Talvez nenhuma hipótese esteja correta
De onde os vírus vieram não é uma pergunta fácil de responder . Pode-se argumentar bastante convincentemente de que certos vírus, tais como os retrovírus, surgira através de um processo progressivo: alguns elementos genéticos móveis teriam ganho a habilidade de viajar entre as células , tornando-se agentes infecciosos. Pode-se também argumentar que os vírus grandes de DNA surgiram através de um processo regressivo, em que entidades outrora independentes perderam genes-chave ao longo do tempo e adotaram uma estratégia de replicação parasitária. Finalmente, a ideia de que os vírus deram origem à vida como a conhecemos apresenta possibilidades muito interessantes. É possível que os vírus de hoje tenham surgido várias vezes, através de vários mecanismos. Talvez mesmo todos os vírus tenham surgido através de um mecanismo ainda a ser descoberto. A pesquisa básica de hoje em campos como a microbiologia, genômica e biologia estrutural podem nos fornecer respostas a esta questão básica.

Resumo
A análise das origens da vida fascina os cientistas e o público em geral. Compreender a história evolutiva dos vírus pode lançar alguma luz sobre este assunto interessante. Até à data, não existe uma explicação clara para a(s) origem(s) dos vírus.

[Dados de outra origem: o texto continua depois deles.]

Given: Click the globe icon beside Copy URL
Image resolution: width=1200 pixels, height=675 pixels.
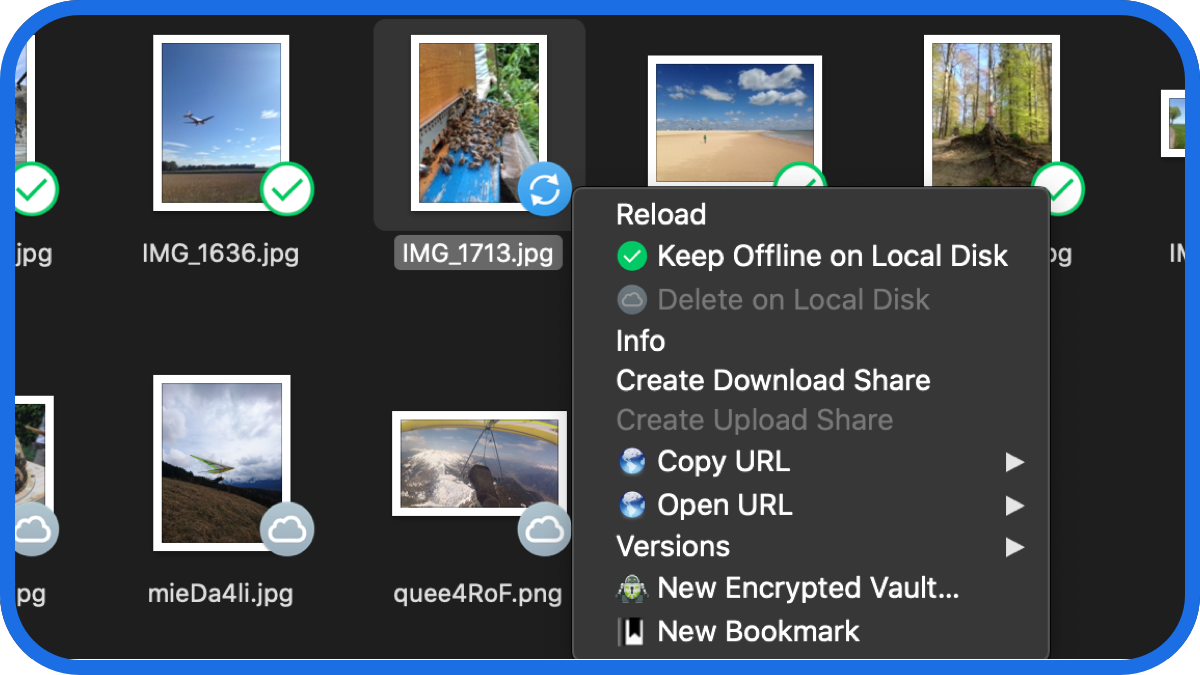Looking at the screenshot, I should coord(632,462).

Os vírus podem ter surgido a partir de elementos genéticos móveis que ganharam a capacidade de mover-se entre células. Eles podem ser descendentes de organismos anteriormente de vida livre que se adaptaram a uma estratégia de replicação parasitária. Talvez ainda os vírus já existissem antes das células, e levaram ao surgimento destas. Estudos futuros podem nos fornecer respostas mais claras. Ou podem revelar que a resposta é ainda mais sombria do que parece agora.

Referências e Leituras Recomendadas

Andersson, S. G. E. et al. The genome sequence of Rickettsia prowazekii and the origin of mitochondria. Nature 396, 133–143 (1998) doi:10.1038/24094.
Bell, P. J. L. Viral eukaryogenesis: Was the ancestor of the nucleus a complex DNA virus? Journal of Molecular Evolution 53, 251–256 (2001) doi:10.1007/s002390010215.
Koonin, E. V. & Martin, W. On the origin of genomes and cells within inorganic compartments. Trends in Genetics 21, 647–654 (2005).
Lander, E. S. et al. Initial sequencing and analysis of the human genome. Nature 409, 860–921 (2001) doi:10.1038/35057062.
La Scola, B. et al. A giant virus in Amoebae. Science 299, 2033 (2003) doi:10.1126/science.1081867.
Nelson, M. I. & Holmes, E. C. The evolution of epidemic influenza. Nature Reviews Genetics 8, 196–205 (2007) doi:10-1038/nrg2053.
Prangishvili, D., Forterre, P. & Garrett, R. A. Viruses of the Archaea: A unifying view. Nature Reviews Microbiology 4, 837–848 (2006) doi:10.1038/nrmicro1527.
Raoult, D. & Forterre, P. Redefining viruses: Lessons from mimivirus. Nature Reviews Microbiology 6, 315–319 (2008) doi:10.1038/nrmicro1858.
Raoult, D. et al. The 1.2-megabase genome sequence of Mimivirus. Science 306, 1344–1350 (2004) doi:10.1126/science.1101485.
Villarreal, L. P. & DeFilippis, V. R. A hypothesis for DNA viruses as the origin of eukaryotic replication proteins. Journal of Virology 74, 7079–7084 (2000).
Xiao, C. et al. Cryo-electron microscopy of the giant Mimivirus. Journal of Molecular Biology 353, 493–496 (2005) doi:10.1016/j.jmb.2005.08.060.